"23 марта 1839 г,
Вчера в ночь уехал Эрн, пробывший двое суток. С жадностью расспрашивал я обо всем, касающемся до вас, и много разных чувств волновалось. Наша встреча-- важнейшее событие в моей вятской жизни. То беспредельное чувство любви и уважения к вам и к вашим страданиям, которое заставило меня на Вахте схватить вашу руку, с тем чтоб прижать ее к устам, -- это чувство живо во всей полноте.
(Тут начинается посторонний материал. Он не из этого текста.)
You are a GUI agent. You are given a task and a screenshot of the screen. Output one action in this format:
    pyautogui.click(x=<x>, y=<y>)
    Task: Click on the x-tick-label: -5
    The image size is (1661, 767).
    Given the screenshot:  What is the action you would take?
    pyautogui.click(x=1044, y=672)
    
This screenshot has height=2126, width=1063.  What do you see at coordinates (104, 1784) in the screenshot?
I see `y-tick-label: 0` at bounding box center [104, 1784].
...Всего более радует меня, что вы заняты {Занятия Витберга состояли в изготовлении плана, фасада и разрезов Александро-Невского собора в Вятке. После четырехмесячного безвозмездного труда проект этот был готов. (Прим. Т. Л. Пассек.)}; сверх того, что это отвлекает вас от ряда мыслей очень черных, -- высший закон творчества требует не зарывать таланта,а особенно таланта столь мощного, как ваш. Я видел слезы на глазах одного священника, рассматривавшего проект в "Живописном обозрении" (à propos {кстати (франц.).}, вы мне не объяснили, кто напечатал его?). Итак, да благословятся ваши труды, творите вопреки толпы, вопреки цепи... Не ждете ли вы чего при предстоящем бракосочетании? Мое дело идет забавно: в феврале месяце писал гр. Б<енкендорф>, что не находит удобным снятие надзора (после пяти лет) и, следственно, я еще поживу здесь.
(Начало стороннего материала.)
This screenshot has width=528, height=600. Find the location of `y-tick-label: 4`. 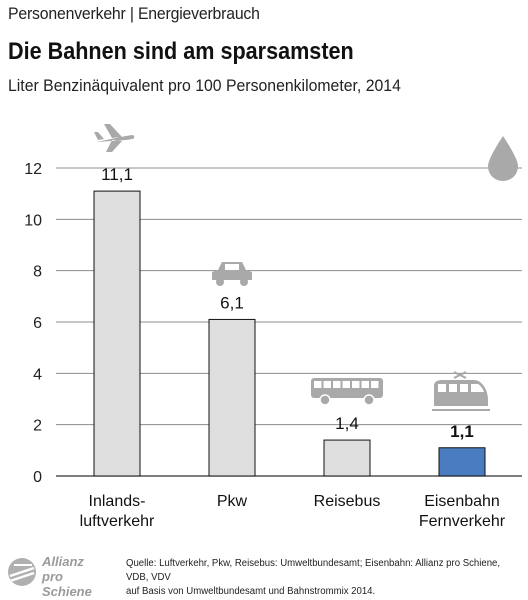

y-tick-label: 4 is located at coordinates (38, 374).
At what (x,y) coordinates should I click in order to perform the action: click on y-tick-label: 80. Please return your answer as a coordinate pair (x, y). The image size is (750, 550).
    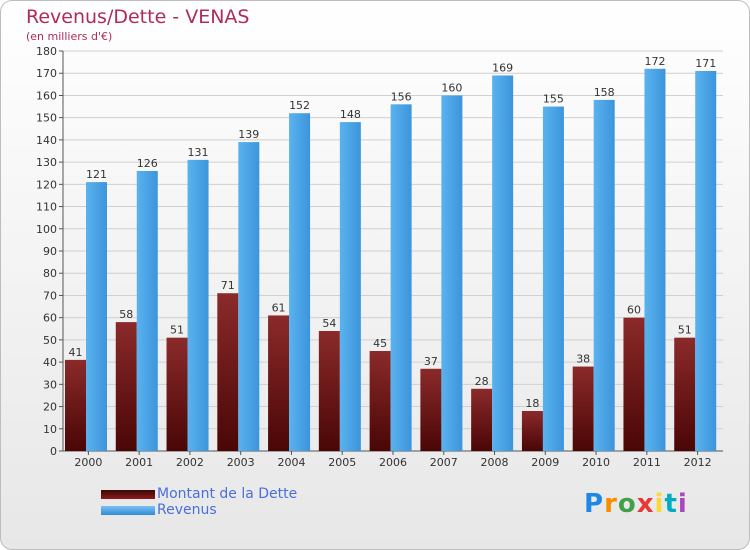
    Looking at the image, I should click on (50, 274).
Счастье мое так беспредельно, что подчас кружится голова от мысли: заслужил ли я хоть долю того, что имею, или не есть ли и это испытание? Преданность провидению безгранична тоже. Я чувствую огромную перемену, душа становится шире; чистота первобытная и утраченная юношеским разгулом, возникает, и хотя налетают минуты горького сомнения в себе, минуты, в которые я кажусь себе ничтожным карлой...
Одного недоставало в моей жизни -- это свидания с тем дивным другом, которого портрет висел у меня в комнате. Сбылось и это. Он и она были, и мы четверо стали на колени перед распятием и молились с горячими слезами и благодарили провидение. Больше счастия не может поместиться в груди. Теперь в путь -- трудиться... чтоб заработать столько блаженства, данного богом.
Ваше замечание насчет лица апостола Павла в Лициний принять я никак не могу. Во-первых, области искусства принадлежит вся вселенная, вся история и все лица. Почему Рафаэлева кисть не задрожала от мысли писать Мадонну и еще больше, придавая ей черты Форнарины. Почему резец Буонаротти не остановился, изображая Моисея. Во-вторых, в мистериях, разыгрываемых в средние времена, выводится на сцену Иисус. Ваше выражение "вольная поэзия" я не понимаю. Поэзия есть одна. Перенесите ваш широкий взгляд на зодчество к поэзии, -- и вы увидите, что я прав. Хорошо ли я представил апостола -- это будет другой вопрос. Скворцов имеет черновую тетрадку, попросите у него "Intermezzo", где и является апостол. Именно в том-то и вопрос нашего века -- помирить религию с жизнью, откровение -- с мыслью... Salut et amitié {Привет и дружба (франц.).}.